Bring it to the people for a vote?

It’s worth noting that we weren’t the only group eyeing changes to AIA’s Code of Ethics around this time. The #MeToo movement was in full force, and a parallel initiative was demanding stronger language regarding workplace harassment and social diversity. So the Ethics Council was getting demands from multiple directions.

After getting their disappointing response, we considered trying to bypass the council and the AIA Board of Directors by bringing a motion about the Code of Ethics directly to the national AIA Convention for a vote from the floor. Time was tight for that maneuver, however, and we chose to work within the assigned channels instead.

Over the course of a few phone calls and drafts, we eventually came up with language that both we, as representatives of AIA New England COTE, and the Ethics Council found acceptable. The AIA Board adopted that wording as part of a broader revision to the Code of Ethics.

A leader among professional associations

The standards and rules that are now in the code aren’t nearly as strong as we had originally hoped, but I’ve come to appreciate how meaningful they are nevertheless. What I heard from members of the National Ethics Council was that they take their enforcement obligations seriously.

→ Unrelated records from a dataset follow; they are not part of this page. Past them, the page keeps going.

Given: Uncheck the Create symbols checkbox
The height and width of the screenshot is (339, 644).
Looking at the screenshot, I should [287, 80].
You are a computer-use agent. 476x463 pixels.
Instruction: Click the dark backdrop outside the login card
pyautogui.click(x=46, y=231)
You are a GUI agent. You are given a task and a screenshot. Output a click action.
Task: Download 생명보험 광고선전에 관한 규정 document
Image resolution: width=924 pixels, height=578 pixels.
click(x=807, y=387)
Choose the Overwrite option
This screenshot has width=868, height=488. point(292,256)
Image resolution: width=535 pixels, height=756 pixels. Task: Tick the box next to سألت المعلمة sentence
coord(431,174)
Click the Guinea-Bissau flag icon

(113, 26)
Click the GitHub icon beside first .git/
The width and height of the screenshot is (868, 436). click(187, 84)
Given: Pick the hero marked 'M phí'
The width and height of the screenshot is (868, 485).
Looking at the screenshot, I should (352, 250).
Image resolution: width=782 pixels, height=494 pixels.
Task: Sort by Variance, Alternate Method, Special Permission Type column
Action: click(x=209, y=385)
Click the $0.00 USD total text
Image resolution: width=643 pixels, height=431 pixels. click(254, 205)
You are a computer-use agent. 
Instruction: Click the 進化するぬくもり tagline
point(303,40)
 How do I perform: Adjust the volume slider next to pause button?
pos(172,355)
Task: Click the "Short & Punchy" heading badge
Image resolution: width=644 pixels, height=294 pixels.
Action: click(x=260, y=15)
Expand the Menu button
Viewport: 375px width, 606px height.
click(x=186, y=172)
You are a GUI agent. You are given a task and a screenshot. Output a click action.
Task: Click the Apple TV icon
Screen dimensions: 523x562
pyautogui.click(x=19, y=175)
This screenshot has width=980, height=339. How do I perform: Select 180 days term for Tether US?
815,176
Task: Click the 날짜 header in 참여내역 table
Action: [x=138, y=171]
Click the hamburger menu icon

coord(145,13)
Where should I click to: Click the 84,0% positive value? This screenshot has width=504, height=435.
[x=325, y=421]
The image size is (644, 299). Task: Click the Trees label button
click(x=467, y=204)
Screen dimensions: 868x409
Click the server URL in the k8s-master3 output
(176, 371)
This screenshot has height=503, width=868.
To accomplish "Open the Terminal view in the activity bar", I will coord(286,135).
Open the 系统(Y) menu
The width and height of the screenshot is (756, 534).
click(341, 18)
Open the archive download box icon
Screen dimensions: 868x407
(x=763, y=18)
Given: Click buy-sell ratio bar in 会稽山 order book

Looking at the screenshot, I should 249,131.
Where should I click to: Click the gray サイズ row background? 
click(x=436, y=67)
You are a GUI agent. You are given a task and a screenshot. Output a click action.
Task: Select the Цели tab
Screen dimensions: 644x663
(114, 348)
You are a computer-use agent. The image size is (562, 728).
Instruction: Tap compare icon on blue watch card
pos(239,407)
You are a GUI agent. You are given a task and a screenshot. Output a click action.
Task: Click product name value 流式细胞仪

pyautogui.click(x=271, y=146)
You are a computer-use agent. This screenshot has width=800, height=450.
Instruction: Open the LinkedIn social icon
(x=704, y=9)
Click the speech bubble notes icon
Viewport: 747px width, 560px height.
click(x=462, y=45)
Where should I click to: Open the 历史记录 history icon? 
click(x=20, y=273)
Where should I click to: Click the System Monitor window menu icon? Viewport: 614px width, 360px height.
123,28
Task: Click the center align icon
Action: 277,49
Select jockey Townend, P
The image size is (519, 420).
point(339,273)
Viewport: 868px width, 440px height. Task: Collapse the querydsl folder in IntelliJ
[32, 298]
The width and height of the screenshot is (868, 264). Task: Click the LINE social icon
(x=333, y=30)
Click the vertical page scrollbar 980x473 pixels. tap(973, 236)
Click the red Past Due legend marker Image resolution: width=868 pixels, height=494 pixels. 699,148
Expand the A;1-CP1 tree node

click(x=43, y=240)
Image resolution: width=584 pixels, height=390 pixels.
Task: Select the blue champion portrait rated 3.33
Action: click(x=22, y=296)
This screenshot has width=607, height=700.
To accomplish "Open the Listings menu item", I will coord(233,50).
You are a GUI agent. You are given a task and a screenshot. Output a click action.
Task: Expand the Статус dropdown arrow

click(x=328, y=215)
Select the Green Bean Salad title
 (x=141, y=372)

While we were proposing rules we wanted all AIA members to follow, they were thinking about things like: “How would a violation get reported?” and “Was the language specific enough that they could actually enforce it?” Those questions gave me a new respect for the power of the code—at least within the organization—and helped me appreciate the importance of what we were doing. I don’t believe that there is any other mainstream professional organization that mandates an engagement with sustainability for all its members; AIA is actually leading on this one.

One regret

My one regret about this process was that I’m afraid we missed an opportunity to engage with AIA members more broadly. We could have used this campaign to raise awareness of sustainable design, and of the Code of Ethics itself. Many AIA members are only vaguely aware of their ethical obligations as members; if they don’t even know about them, our changes don’t amount to much.

We chose instead to work through internal AIA channels, which turned out to be a good way to achieve our specific goal of revising the code. The more meaningful work of getting the entire profession to advocate for and practice sustainable design remains before us.

P.S.: In addition to those mentioned in this narrative, kudos to Gunnar Hubbard, FAIA, of Thornton Tomasetti; Andrea Love, AIA, of Payette; and Angela Brooks, FAIA, National AIA COTE Chair, for helping see this effort through.